The canteen wall told the story before anyone in management would.

A sports medicine company in the northeast US had just had its best product launch in years. Adoption was oversubscribed. Revenue was climbing faster than anyone had modelled. The 25-year-old manufacturing facility, never built for this volume, was producing something else entirely: a queue of quality managers who lasted, on average, less than six months.

The team knew. They had a betting pool on the wall. The longest tenure in the last four hires had won someone thirty dollars.

The VP Quality called me. Not with a brief. With a problem.

The pressure on the QMS was serious. Training gaps, staff morale in freefall, processes that had worked fine at half the volume starting to fracture under demand. And behind all of it, the thing nobody wanted to say directly: if the FDA appeared, the commercial momentum they'd spent years building could stop.

Her internal TA manager was good at her job. She'd hired well, consistently, into roles with the usual challenges. But she'd never written a brief like this one. Because this wasn't a Quality Manager brief. It was a transformation brief, and those are different animals.

I shared what the profile actually looks like. Not what it says it is; what it actually is.

The transformation Quality Director has a CV that makes cautious TA managers nervous. Short tenures. Complex situations. Possibly an Interim title somewhere. A recruiter screening for stability will pass on this person every time. That's the error. Short tenures in difficult environments are not a red flag on this archetype; they're the qualification. The best transformation hires know what they are. They're motivated by complexity. Once the building stops burning, they get restless.

The brief needs to describe the problem, not the role. Not "Quality Manager with strong QMS background." Something closer to: "We are a post-launch medical device company under regulatory and operational pressure. We need someone who has been here before, who knows how to stabilise a QMS under FDA scrutiny, and who can rebuild team confidence in an environment where trust has been damaged."

That brief finds a different person. A better person for this situation.

There's a complication worth naming. Writing an honest brief and posting it publicly are two different things. A job advert that accurately describes regulatory pressure, QMS failures, and a team whose morale needs rebuilding sends a signal: to staff, to investors, to competitors. Not always a signal you want to send. I don't know how this company advertised the role. What I know is that the right brief and the right advert are rarely the same document. A retained search run through a specialist who already understands the environment doesn't require you to broadcast the problem to find the person who can fix it.

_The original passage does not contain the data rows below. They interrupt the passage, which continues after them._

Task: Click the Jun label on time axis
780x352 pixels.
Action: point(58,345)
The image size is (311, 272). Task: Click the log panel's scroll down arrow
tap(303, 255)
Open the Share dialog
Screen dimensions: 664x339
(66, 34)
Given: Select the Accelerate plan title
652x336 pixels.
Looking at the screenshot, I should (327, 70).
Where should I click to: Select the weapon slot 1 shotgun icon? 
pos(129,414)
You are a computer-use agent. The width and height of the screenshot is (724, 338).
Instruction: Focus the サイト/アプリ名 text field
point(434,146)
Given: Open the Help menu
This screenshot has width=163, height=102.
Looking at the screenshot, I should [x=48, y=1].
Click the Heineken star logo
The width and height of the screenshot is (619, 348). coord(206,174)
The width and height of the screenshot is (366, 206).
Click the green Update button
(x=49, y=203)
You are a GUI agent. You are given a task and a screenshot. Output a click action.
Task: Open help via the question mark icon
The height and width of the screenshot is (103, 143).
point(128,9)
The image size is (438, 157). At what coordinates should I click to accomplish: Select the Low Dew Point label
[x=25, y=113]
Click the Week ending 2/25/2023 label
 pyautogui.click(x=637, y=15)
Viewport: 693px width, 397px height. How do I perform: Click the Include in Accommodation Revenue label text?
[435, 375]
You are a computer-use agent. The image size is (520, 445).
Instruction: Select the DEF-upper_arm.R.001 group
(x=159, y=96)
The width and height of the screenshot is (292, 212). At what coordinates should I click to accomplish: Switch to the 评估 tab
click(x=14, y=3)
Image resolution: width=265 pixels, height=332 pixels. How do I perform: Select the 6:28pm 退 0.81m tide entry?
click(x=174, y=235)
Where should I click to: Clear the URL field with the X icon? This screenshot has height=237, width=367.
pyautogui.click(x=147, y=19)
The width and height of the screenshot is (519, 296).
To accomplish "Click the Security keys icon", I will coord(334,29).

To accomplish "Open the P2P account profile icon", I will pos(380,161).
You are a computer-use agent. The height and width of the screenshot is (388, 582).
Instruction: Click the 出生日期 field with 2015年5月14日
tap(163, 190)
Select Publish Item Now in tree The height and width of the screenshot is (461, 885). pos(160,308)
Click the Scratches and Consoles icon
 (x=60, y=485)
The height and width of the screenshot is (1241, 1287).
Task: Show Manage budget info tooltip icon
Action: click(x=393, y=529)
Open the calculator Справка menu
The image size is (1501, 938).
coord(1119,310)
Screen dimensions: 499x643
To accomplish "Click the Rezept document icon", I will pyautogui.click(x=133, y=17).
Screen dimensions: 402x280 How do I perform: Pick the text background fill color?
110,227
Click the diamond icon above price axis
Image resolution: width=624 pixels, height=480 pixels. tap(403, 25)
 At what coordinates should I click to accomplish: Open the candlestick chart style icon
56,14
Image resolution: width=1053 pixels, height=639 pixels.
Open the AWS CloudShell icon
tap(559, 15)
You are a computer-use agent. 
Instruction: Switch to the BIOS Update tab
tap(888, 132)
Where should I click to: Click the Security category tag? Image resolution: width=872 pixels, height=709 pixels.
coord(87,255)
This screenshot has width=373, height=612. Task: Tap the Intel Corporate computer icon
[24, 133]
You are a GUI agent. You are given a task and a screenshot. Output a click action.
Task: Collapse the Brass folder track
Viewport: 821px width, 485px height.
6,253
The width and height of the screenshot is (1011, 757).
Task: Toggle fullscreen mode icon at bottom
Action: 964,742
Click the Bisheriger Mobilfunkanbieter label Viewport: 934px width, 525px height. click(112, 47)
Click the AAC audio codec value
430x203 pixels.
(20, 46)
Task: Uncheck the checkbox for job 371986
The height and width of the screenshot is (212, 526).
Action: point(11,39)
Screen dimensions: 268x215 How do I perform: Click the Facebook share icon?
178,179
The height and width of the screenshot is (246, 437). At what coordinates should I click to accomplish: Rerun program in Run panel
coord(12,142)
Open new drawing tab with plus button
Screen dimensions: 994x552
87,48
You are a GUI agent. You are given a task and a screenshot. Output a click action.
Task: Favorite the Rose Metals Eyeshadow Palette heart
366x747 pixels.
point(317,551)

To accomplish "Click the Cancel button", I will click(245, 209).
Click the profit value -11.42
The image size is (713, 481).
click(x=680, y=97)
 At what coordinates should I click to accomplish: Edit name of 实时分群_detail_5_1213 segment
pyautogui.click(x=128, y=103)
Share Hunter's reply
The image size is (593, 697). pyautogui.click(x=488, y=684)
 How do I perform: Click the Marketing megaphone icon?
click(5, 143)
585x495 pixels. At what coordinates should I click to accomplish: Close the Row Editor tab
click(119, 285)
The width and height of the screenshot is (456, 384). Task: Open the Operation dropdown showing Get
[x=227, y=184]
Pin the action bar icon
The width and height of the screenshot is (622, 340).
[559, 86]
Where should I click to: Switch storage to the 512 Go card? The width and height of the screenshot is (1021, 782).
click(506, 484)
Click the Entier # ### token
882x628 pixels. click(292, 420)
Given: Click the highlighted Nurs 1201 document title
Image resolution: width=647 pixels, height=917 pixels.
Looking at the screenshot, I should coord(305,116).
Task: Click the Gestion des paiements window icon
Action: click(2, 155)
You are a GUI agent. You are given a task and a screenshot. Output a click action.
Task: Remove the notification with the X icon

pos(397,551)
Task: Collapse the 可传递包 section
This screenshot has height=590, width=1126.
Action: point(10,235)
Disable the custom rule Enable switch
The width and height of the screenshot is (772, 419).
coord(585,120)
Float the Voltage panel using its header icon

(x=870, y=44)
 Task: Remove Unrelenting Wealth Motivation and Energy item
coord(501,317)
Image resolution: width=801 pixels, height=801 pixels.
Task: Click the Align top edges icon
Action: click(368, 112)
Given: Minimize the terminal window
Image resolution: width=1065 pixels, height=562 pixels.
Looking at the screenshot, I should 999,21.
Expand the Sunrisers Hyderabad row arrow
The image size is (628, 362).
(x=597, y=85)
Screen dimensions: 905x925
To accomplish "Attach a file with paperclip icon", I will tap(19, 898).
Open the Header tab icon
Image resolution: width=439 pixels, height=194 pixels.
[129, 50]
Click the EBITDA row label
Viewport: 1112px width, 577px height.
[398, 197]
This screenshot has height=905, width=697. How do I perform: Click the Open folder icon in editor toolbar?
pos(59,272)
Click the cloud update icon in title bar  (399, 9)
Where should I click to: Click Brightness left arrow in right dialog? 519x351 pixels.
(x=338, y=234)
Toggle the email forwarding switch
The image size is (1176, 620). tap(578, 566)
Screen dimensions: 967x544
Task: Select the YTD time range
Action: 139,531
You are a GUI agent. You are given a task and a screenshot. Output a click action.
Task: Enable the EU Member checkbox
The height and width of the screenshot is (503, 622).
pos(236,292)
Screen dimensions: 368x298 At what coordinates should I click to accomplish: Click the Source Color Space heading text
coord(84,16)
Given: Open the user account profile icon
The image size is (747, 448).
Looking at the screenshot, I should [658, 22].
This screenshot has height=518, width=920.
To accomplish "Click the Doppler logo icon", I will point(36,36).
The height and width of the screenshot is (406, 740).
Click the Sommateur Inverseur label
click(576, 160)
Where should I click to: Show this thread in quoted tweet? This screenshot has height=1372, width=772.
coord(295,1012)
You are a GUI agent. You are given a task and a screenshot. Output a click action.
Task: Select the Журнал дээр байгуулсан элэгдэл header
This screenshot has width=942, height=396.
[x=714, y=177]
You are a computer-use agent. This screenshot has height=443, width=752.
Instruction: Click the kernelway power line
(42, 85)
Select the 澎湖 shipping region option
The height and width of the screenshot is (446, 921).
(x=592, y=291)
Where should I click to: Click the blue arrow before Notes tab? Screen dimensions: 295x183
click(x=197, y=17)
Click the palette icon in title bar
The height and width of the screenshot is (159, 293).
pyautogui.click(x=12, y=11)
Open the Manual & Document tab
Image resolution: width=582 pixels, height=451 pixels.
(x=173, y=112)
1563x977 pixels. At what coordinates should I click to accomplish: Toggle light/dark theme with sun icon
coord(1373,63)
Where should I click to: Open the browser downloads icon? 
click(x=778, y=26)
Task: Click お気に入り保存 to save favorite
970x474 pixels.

I didn't get the assignment. I gave forty minutes of advice and wished her well. Genuinely.

Two years on: the person they hired is still in the seat. The QMS is being remediated. The team has stabilised. Whatever they did with the brief, they found the right archetype.

Here's what I think about that.

Recruitment isn't a transaction every time. Sometimes the most useful thing a specialist can offer is the diagnosis — the distinction between a standard hire and a transformation hire, made early enough to matter. I've been recruiting in complex environments for thirty years. I have accumulated opinions about what works and what doesn't. Sharing those opinions isn't a loss leader. It's just what you do when you actually care whether the outcome is right.

This company may never instruct Innotech. Or they might. Or the VP will be at a conference, talking to a CEO who's had three quality managers in 18 months, and she'll mention a conversation we had.

Specialist knowledge compounds. Give it generously.